3. data analysis service distribution system according to claim 1, it is characterised in that the service standard formulates module Different algorithms is specified into uniform service standard, service parameter, service result combination, service call mould is specifically included Formula.

4. data analysis service distribution system according to claim 1, it is characterised in that the service dispatch module is also used In the HTTP interface that data analysis function is made opening API.

5. data analysis service distribution system according to claim 2, it is characterised in that the Spark data analyses mould Block includes Spark data analysis units and distributed type assemblies；

The Spark data analysis units are used for by Spark distributed computing systems, and the service request to distributing is analyzed Calculate；

6. data analysis service distribution system according to claim 5, it is characterised in that the distributed type assemblies include Spark clusters and Hadoop clusters.

7. data analysis service distribution system according to claim 5, it is characterised in that the Spark data analyses list Unit also includes that business and flow process issue subelement；

The business subelement is used for according to service promulgated standard, and the algorithm random combine for realizing service request is depicted as into flow process Figure；

The flow process issues subelement to be used to be combined each node of flow chart, generates task, and task is fabricated to Service, process is analyzed to service request.

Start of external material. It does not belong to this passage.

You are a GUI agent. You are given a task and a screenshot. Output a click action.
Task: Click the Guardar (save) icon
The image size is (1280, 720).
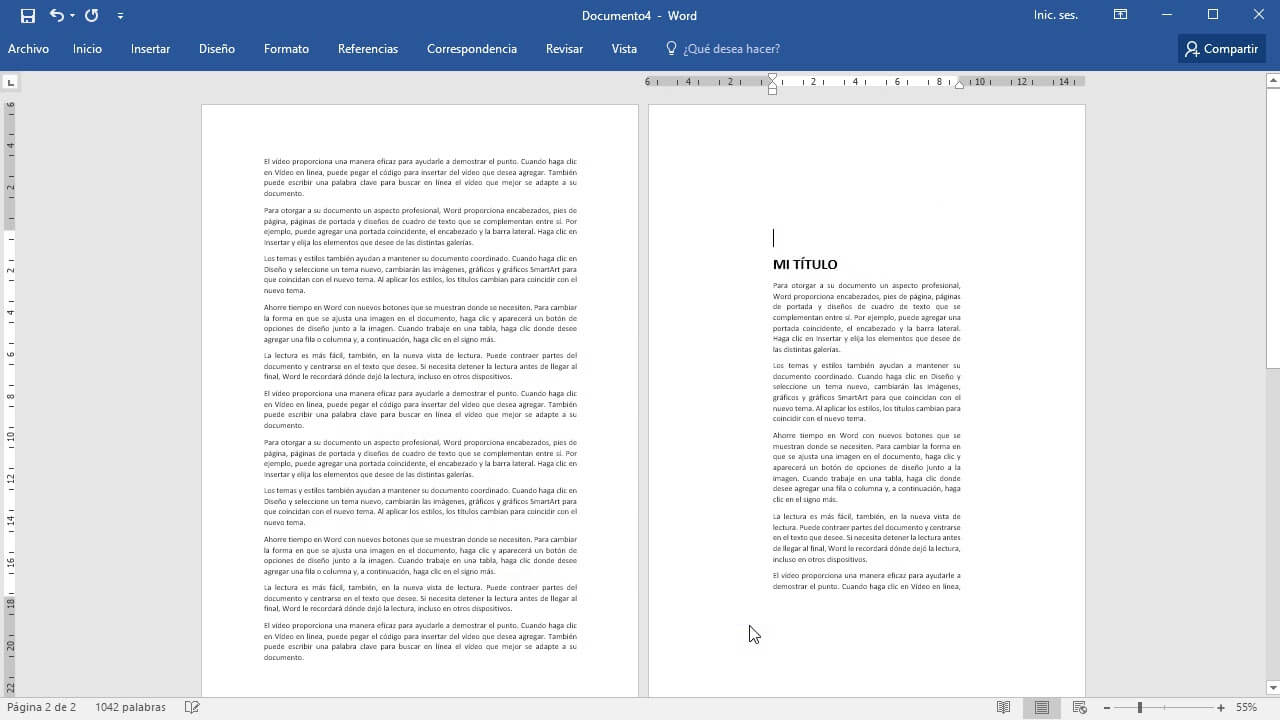[x=27, y=15]
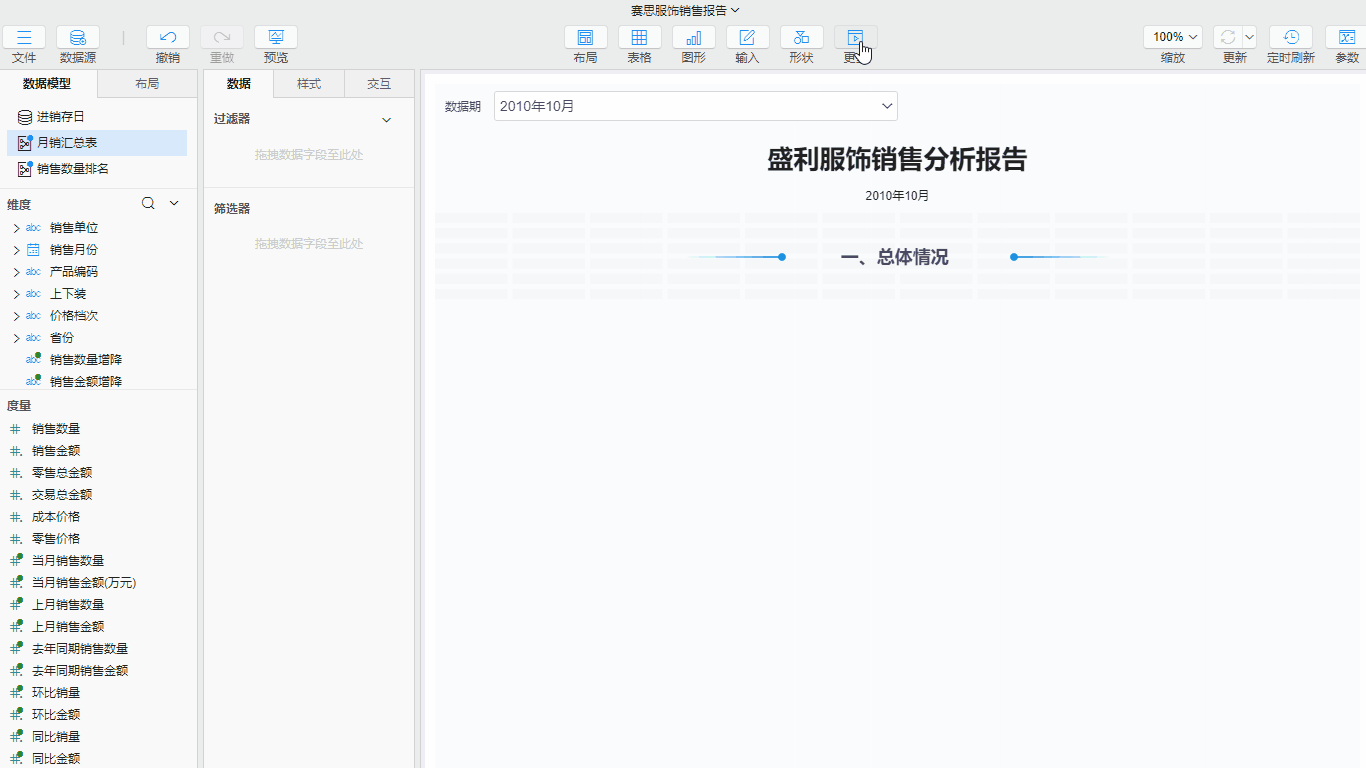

8. data analysis service distribution system according to claim 5, it is characterised in that the service dispatch module is used for The clustering information data provided by distributed type assemblies, the free time is sent to according to load balancing-random algorithm by service request Service.

9. data analysis service distribution system according to claim 1, it is characterised in that the service dispatch module passes through Socket is communicated with service, and Content of Communication includes service data, service result data, service status data, service Calculation procedure data.